Removing from Flooring, Paneling or Molding
Removing construction adhesive from flooring, paneling, and molding can also cause irreparable damage. You may be able to remove it with a flat-edged tool, but it can take a great deal of time and effort. Always practice extreme caution when using even a flat-edged blade when attempting to remove construction adhesive. If you are trying to preserve the paneling, molding or flooring for reuse, errant or forceful blade operation can cause serious damage by gouging or tearing the material. Some adhesives can be loosened using acetone. But first, test it on an out-of-the way spot to see if it will damage the material. Some paint strippers may work as well to loosen the construction adhesive to a point where the material can be removed without damage.

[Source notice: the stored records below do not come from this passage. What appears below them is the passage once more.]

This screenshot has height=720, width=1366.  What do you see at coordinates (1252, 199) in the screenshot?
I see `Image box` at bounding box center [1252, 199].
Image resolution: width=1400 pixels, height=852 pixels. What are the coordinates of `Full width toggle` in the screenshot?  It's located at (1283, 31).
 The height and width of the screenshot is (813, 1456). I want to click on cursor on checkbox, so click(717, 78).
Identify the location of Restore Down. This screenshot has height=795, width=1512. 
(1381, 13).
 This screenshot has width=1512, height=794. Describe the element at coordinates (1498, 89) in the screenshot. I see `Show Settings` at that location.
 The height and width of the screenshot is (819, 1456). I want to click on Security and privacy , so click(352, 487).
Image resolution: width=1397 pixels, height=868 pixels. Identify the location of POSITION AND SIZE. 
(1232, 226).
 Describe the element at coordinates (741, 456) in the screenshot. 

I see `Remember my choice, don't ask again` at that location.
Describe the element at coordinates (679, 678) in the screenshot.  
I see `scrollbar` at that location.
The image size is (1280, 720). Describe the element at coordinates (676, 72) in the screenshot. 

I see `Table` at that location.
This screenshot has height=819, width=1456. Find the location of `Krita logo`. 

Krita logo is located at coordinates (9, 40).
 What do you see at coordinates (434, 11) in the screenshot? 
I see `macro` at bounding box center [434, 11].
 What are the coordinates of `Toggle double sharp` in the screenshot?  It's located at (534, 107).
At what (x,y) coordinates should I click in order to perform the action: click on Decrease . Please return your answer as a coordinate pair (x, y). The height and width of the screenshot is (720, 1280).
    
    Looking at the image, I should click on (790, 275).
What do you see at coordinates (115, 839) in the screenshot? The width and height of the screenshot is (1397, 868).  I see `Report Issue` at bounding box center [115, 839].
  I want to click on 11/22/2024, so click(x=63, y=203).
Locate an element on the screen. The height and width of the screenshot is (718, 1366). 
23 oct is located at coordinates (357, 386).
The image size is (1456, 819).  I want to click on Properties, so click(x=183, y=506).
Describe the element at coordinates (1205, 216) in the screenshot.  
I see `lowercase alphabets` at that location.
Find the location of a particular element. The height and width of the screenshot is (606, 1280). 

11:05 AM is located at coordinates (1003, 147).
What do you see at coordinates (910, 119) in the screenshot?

If so, scrape the substance off quickly before it re-hardens.
There are commercially available adhesive removers that may help loosen the adhesive so the material it binds can be removed successfully and then scraped clean. While working with drywall and when the adhesive is still wet, just wipe it off gently with a sponge and warm water. Never soak the drywall with water to remove an adhesive because this will damage the wall. Some solvents you can use to loosen adhesive include citrus and soy-based removers. Try using mineral spirits as well.
Blast It Away
When faced with stone, rock and bricks bound together with construction adhesive, the best possible way to loosen the glue is to blast it away. Using a high-powered, water pressure hose or a sand blaster may get the job done efficiently. However, sand blasting can scratch hard surfaces leaving unsightly scars.
The Heat Is On
In many instances, applying heat to an adhesive area will help to loosen the substance enough to remove the material for scraping. Often, after gaining entry under a tile, for example, use of a hand-held hair dryer will soften the floor glue enough to peel the tiles from the floor. After the tiles are peeled away, the hand-held hair dryer can also be used to soften the glue still sticking to either the back of the tiles or on top of the sub-flooring making it easier to scrape off.
Note: When working with adhesive, always wear a breathing mask. Also protect your eyes and skin when using chemicals.